While Mae’s spree has political implications for the Jedi, The Acolyte concerns itself with its more personal impact, with uneven results. Stenberg makes restraint her weapon as Osha; the more she turns her rage inward, the more we feel for the anguish bottled up inside her. Lee does similarly subtle work as Sol, conveying more tenderness with a single facial expression than could be explained in any clunky speech. (Though he’s very smooth at delivering necessary chunks of exposition, too.)
But the series doesn’t quite seem to know what to do with more marginal members of its ensemble, like Jedi Knight Yord (Charlie Burnett) or criminal supplier Qimir (Manny Jacinto). And while there are plot reasons to keep Mae difficult to pin down, the effect is a main character who feels distant, murky in her motivations and random in her choices.
As Osha slowly pieces together the truth about her and Mae’s shared history, The Acolyte takes on the grim momentum of a conspiracy thriller: every answer seems to raise more unsettling questions, until it feels impossible to know whom to trust.
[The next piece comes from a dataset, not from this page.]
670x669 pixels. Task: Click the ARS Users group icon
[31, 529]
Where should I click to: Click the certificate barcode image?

The Jedi’s role in the sisters’ childhood starts to look less benevolent than Osha had always assumed it to be, though perhaps also less malicious than Mae had.
“This is not about good or bad. It’s about power and who gets to wield it,” their mother (a regal Jodie Turner-Smith) says in a flashback — and indeed, the closer the series stares at the line between the two sides, the blurrier it becomes.
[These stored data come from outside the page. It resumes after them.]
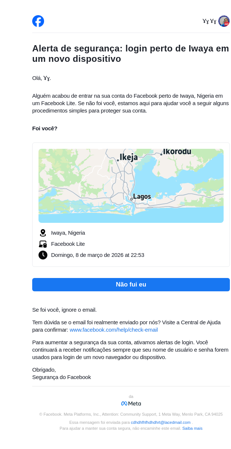Click the Facebook Lite device icon
Screen dimensions: 231x449
coord(43,244)
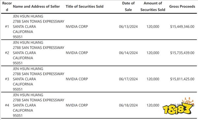Select record #2 row number

(x=7, y=53)
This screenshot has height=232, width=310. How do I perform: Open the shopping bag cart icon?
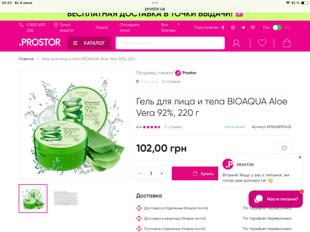pos(287,43)
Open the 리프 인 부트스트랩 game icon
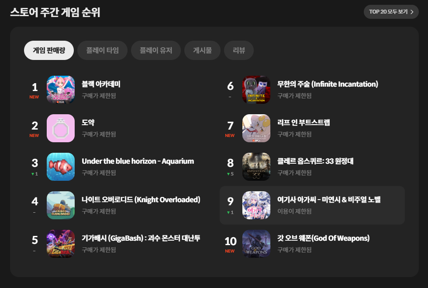The image size is (428, 288). tap(256, 128)
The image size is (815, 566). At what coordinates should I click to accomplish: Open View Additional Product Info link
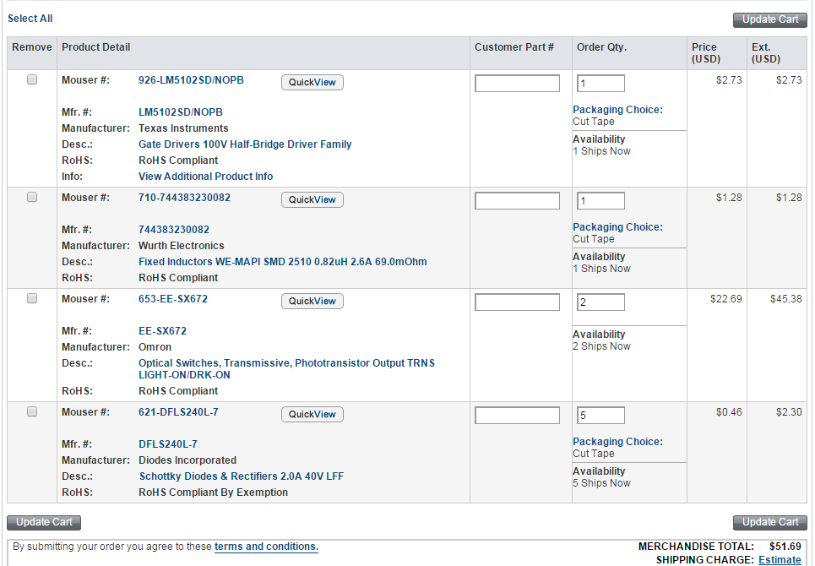coord(205,177)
A standout third episode, directed by Kogonada (Columbus, After Yang), embeds itself with a coven persecuted for their “unnatural” use of the Force. Yet what we see of their ways hardly seems sinister; they seem like women who want only to be left alone to practice their traditions in peace.
From their perspective, the Jedi are the persecutors who barge in where they’re not wanted, imposing their traditions on others with the full might of their institutional power. “Thank you for your cooperation,” the Jedi add after their most unreasonable demand, a fig leaf of courtesy to reframe their intervention as a civil exchange.
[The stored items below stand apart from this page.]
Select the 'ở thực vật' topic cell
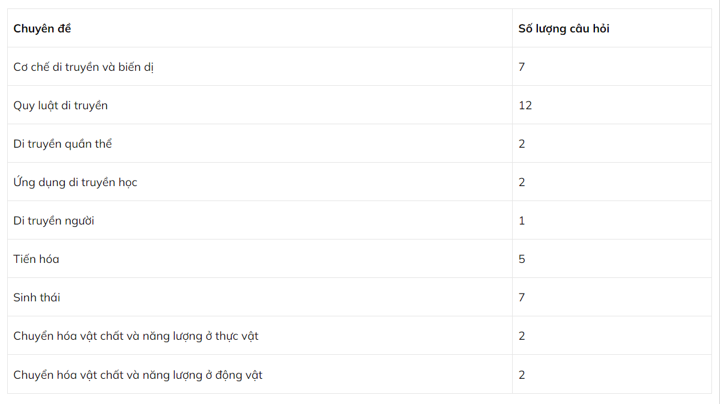721x404 pixels. (136, 336)
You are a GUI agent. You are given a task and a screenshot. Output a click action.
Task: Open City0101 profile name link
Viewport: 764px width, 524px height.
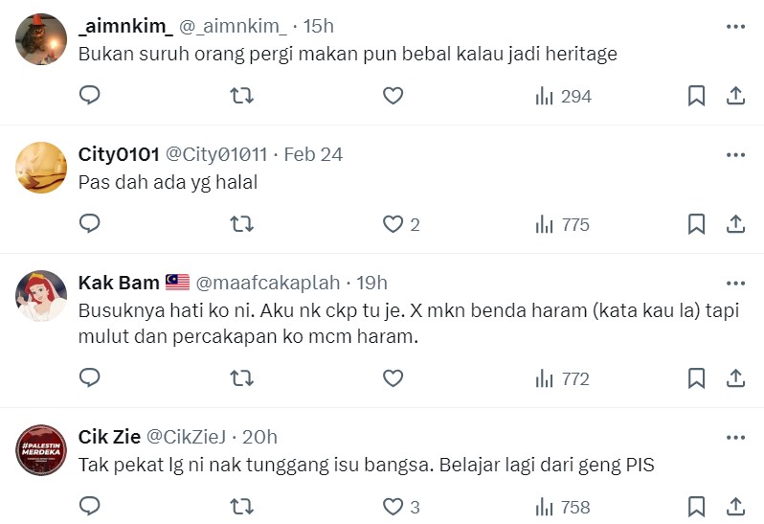click(118, 154)
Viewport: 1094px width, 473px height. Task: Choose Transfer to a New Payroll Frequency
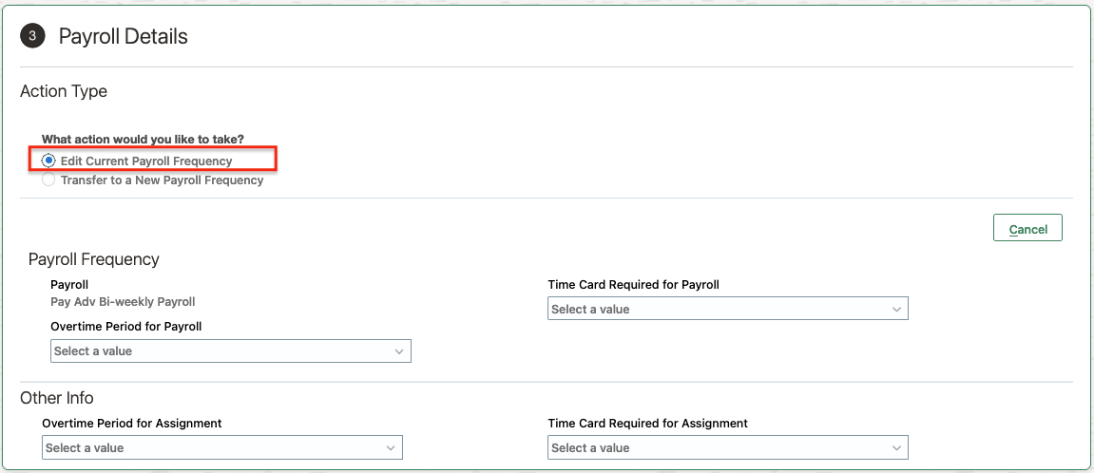click(x=49, y=180)
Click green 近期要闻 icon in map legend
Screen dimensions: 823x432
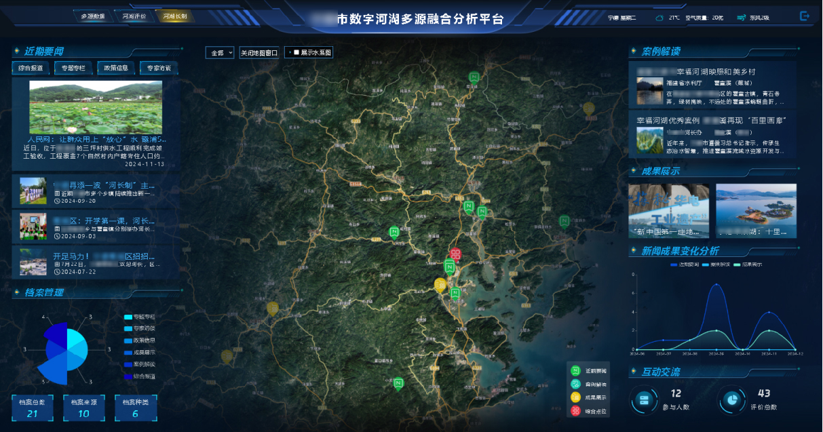click(x=575, y=370)
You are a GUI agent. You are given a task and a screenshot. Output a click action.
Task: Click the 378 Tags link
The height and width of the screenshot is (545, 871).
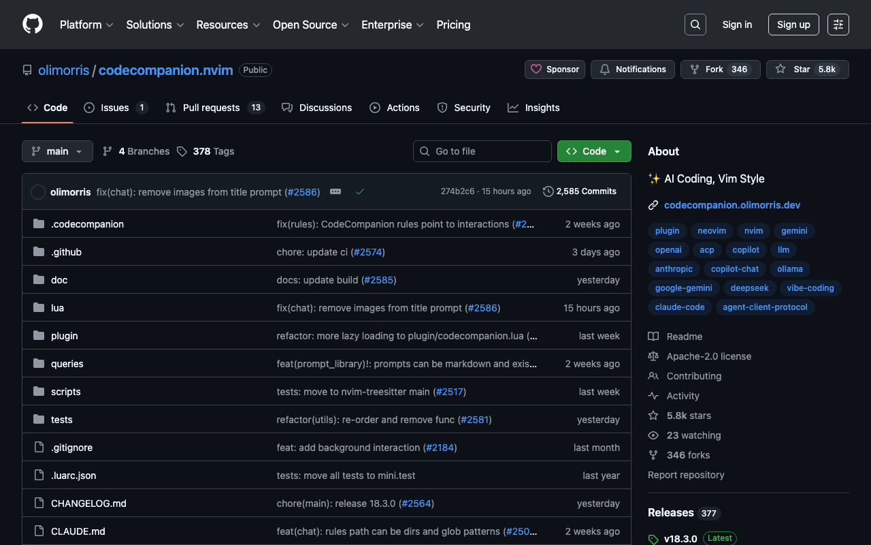(206, 151)
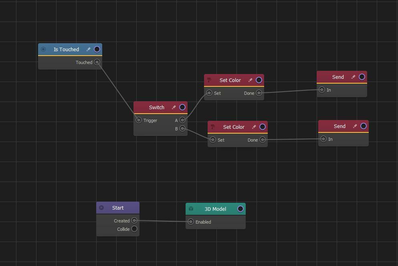
Task: Click the Enabled input port on the 3D Model
Action: pyautogui.click(x=190, y=222)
The Acolyte does not throw out the Star Wars playbook entirely. It’s faithful to the charms that have carried this series for so many decades: strange planets, weird creatures, lightsaber battles with a fresh wuxia flair. Mae’s murderous quest is backed by a mysterious figure whose helmet, weapon and mechanical voice recall Darth Vader, suggesting this narrative could yet come down to another Sith-versus-Jedi battle. And though I have yet to catch any famous last names or obvious Easter eggs, I would never put it past this franchise to circle back to Skywalkers or Palpatines at the last second.
But in its willingness to challenge our assumptions, The Acolyte finds its own place. It’s one deep in the gray, between the poles of light and dark that have defined so much of its galaxy.